**Trecho da fonte:**
########

O “Fausto” de Goethe
Resumir o
“Fausto” de Goethe, é tarefa dificílima, dada a complexa simbologia da obra.
Procuramos dar aqui aos nossos leitores menos informados, uma ideia do
desenvolvimento do poema, sem nos atermos à sua exegese. Goethe consumiu quase toda a existência — sessenta e cinco anos —
na elaboração do "Fausto", iniciado na mocidade e terminado na
velhice. Como se sabe, o poema, composto de duas partes, baseia-se na lenda do
Doutor Fausto, que o autor vira representar em 1773, num teatro de bonecos. Daí
lhe nascera a inspiração enriquecida por outras sugestões. Lera, naturalmente,
o "Livro Popular do Doutor Fausto", impresso em 1587 e conhecia
decerto o drama de Marlowe sobre o assunto. Pudera remontar, enfim, à história
autêntica do sábio, de nome Fausto, que estudou ciências em Cracóvia, praticou
a magia, percorreu parte da Europa e morreu assassinado.
Nenhum assunto era mais célebre,
na época, nenhum tentara maior número de escritores; todo mundo na Alemanha
estava familiarizado com essa lenda que se reduzia, em suma, salvo no drama de
Marlowe, a um pacto entre Fausto e o diabo, a uma tentativa de arrependimento
do primeiro, seguida por sua dominação, que demônios burlescos carregavam para
o inferno. Se Goethe se aproveitou desse personagem popular e de um argumento
um tanto grotesco, foi porque apreendeu o que tudo isso podia encerrar de
profundo no seu sentido humano e filosófico.
O PRIMEIRO FAUSTO
O Primeiro "Fausto",
terminado em 1808, começa com um prólogo no céu, em que assistimos a uma aposta
entre Deus e o Mefistófeles. Este obtém a permissão para tentar Fausto e se
regozija, antecipadamente, de arrastá-lo ao inferno. Deus deixa entender que
Fausto, apesar de suas faltas, mas porque se empenhou na procura da verdade,
resistirá à tentação e salvar-se-á.

########

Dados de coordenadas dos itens
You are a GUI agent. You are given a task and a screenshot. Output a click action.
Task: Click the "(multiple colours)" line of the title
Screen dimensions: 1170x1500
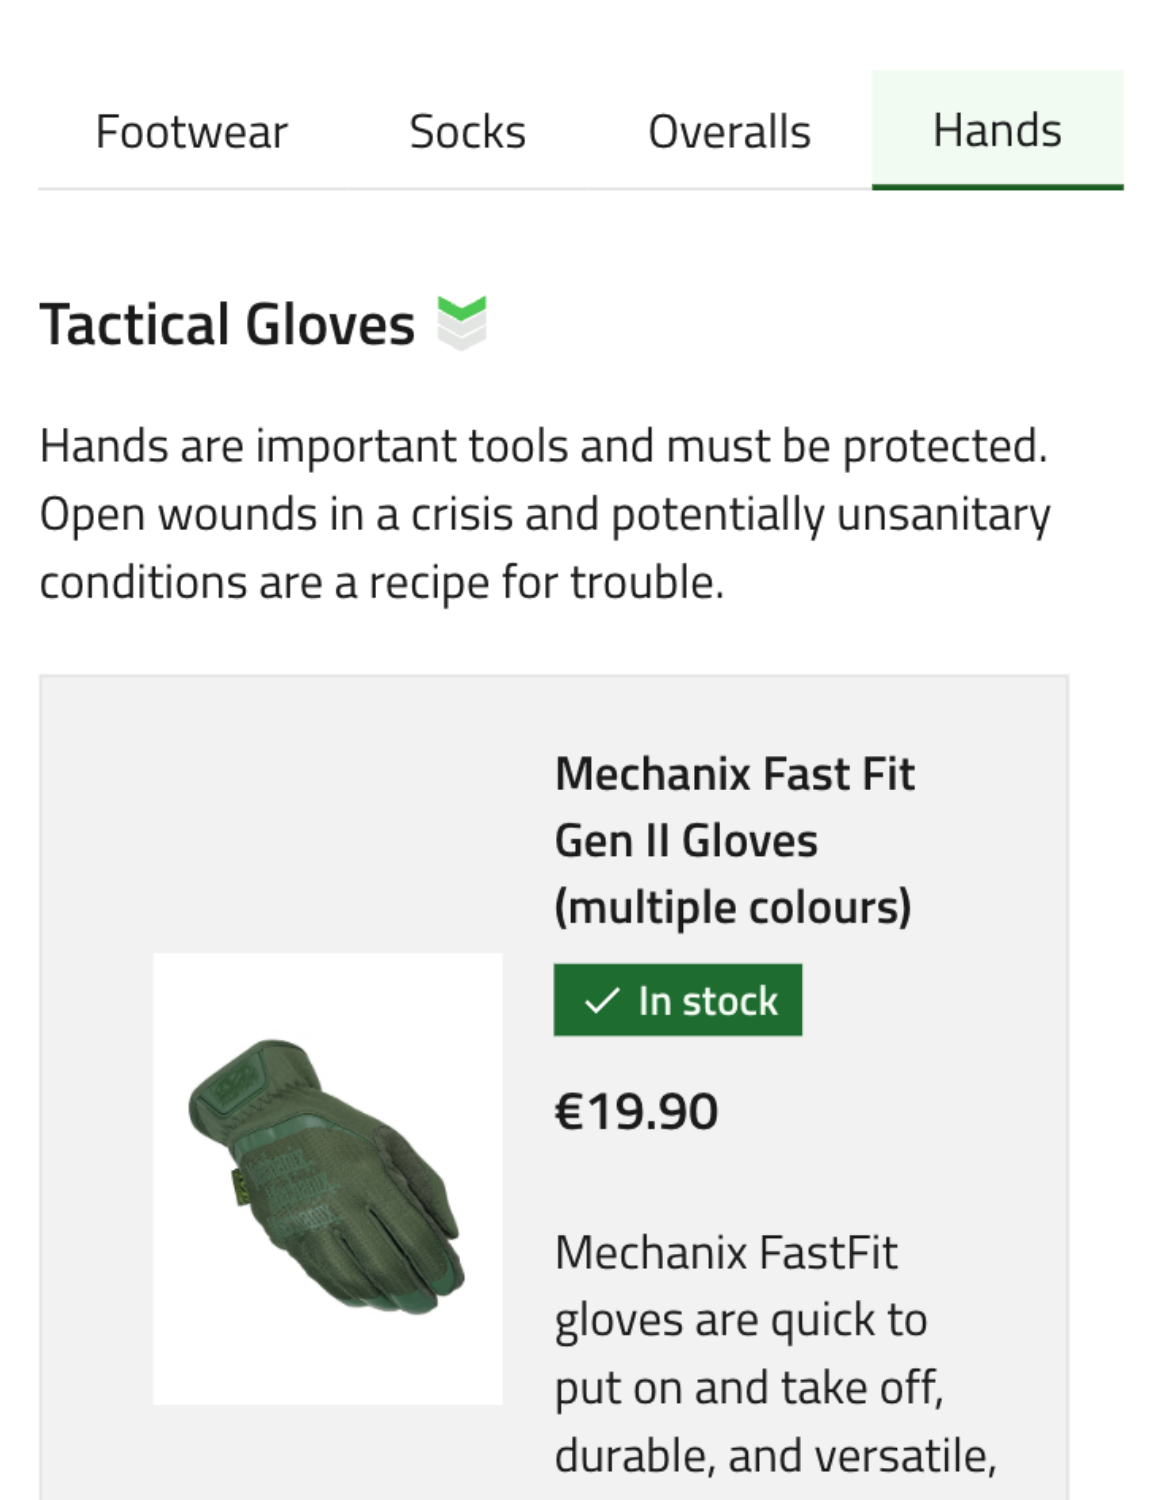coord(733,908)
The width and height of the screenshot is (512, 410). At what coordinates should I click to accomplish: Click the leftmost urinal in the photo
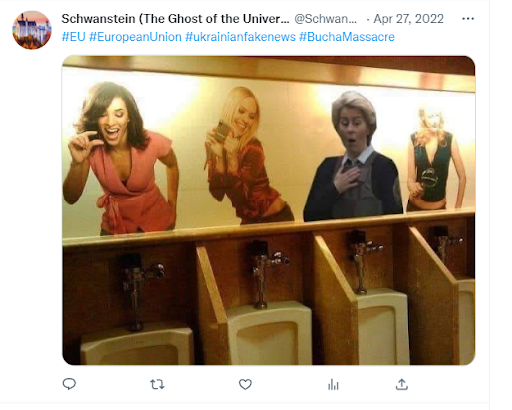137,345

########

**Desafios:**
(a) Diga se cada afirmação concorda com o texto sobre o Fausto de Goethe. Responda sim ou não e cite as palavras do texto que decidem.
(i) Goethe dedicou cerca de sessenta e cinco anos à elaboração do "Fausto".
(ii) O Primeiro "Fausto" foi terminado em 1773.
(iii) O "Livro Popular do Doutor Fausto" foi impresso em 1587.
(b) Responda, com base no texto sobre o Fausto de Goethe:
(i) Em que cidade o sábio de nome Fausto estudou ciências?
(ii) Onde Goethe vira representar a lenda do Doutor Fausto em 1773?
(iii) Com que começa o Primeiro "Fausto"?
(c) Prossiga o texto sobre o Fausto de Goethe a partir do ponto em que ele termina.

**Respostas por tarefa:**
(a)
(i) Sim: "Goethe consumiu quase toda a existência — sessenta e cinco anos —"
(ii) Não: "terminado em 1808"
(iii) Sim: "impresso em 1587"

(b)
(i) Em Cracóvia.
(ii) Num teatro de bonecos.
(iii) Com um prólogo no céu.

(c)
O Fausto de Goethe é um sábio
atormentado pela sede de tudo saber, desesperado por haver chegado à velhice
sem haver arrancado à natureza nenhum dos seus segredos, e por outro lado,
arrependido, ante esse fracasso, de haver consumido no estudo a juventude e a
maturidade. Expõe ele sua crise moral ao
discípulo Wagner, no qual não encontra senão formalismo estéril. Então, vem-lhe
o desejo de envenenar-se. Mas os sinos da Páscoa chegam-lhe aos ouvidos e com
eles o coro dos anjos: "Cristo ressuscitou!” Fausto chora e renuncia ao
suicídio. Sai a passear com Wagner e
nota um cão negro que se aproxima de ambos, envolvendo-os num círculo cada vez
mais estreito. Fausto leva o animal para casa, dando-lhe um leito perto da
lareira. E ali, enquanto o sábio lê o Evangelho, o cão começa a roncar e
transforma-se em Mefistófeles, personificação do diabo, mas um diabo elegante e
gentleman. Mefistófeles apresenta-lhe uma proposta: restituir-lhe-á a mocidade
e servi-lo-á docilmente na terra, facultando-lhe meios para conseguir a ventura
que até então não lograra, com condição de ganhar-lhe a alma, no momento em
ele, Fausto, disser à hora que passa: "Para tu, que és tão bela!”. O sábio
aceita o contrato e assina-o com o
próprio sangue. Saem, então, ambos pelo mundo. Mefisto conduz, primeiro, Fausto
a uma taberna de estudantes cm plena orgia, mas essa grosseira bacanal não
conquista a alma do sábio que aspira prazeres mais nobres. Mefisto terá de
recorrer ao amor. Leva-o, agora ao antro das feiticeiras, onde uma bebida
mágica rejuvenesce-o, e estendendo-lhe um espelho encantado, lhe faz ver nele o
rosto de uma jovem de uma beleza ideal: Margarida. Fausto fica imediatamente
apaixonado.
O poema torna-se nessa altura um
idílio. Fausto, vê, pela primeira vez, em pessoa, Margarida, saindo da missa;
encontra-a, depois, no jardim de uma vizinha, passeiam juntos e juram um amor
eterno. Fausto associa a natureza à felicidade que o embriaga. Margarida é um
tipo encantador, simples e inocente e inteiramente inventado por Goethe, pois
não figura na lenda. Já antes, em "Egmont", o poeta havia criado um
personagem semelhante. Clara, modesta operária, transfigurada pelo amor.
Mas o idílio não tarda a
transformar-se em drama. Fausto depois de haver seduzido Margarida, abandona-a.
Um irmão dela retorna da guerra e ouvindo dizer mal da irmã, quer vingar-lhe a
honra. Fausto, impelido por Mefisto, provoca-o a um duelo e mata-o. Para o
cúmulo da desgraça, Margarida mata o filho, que lhe dera Fausto, e é conduzida
à prisão, onda se debate no maior desespero.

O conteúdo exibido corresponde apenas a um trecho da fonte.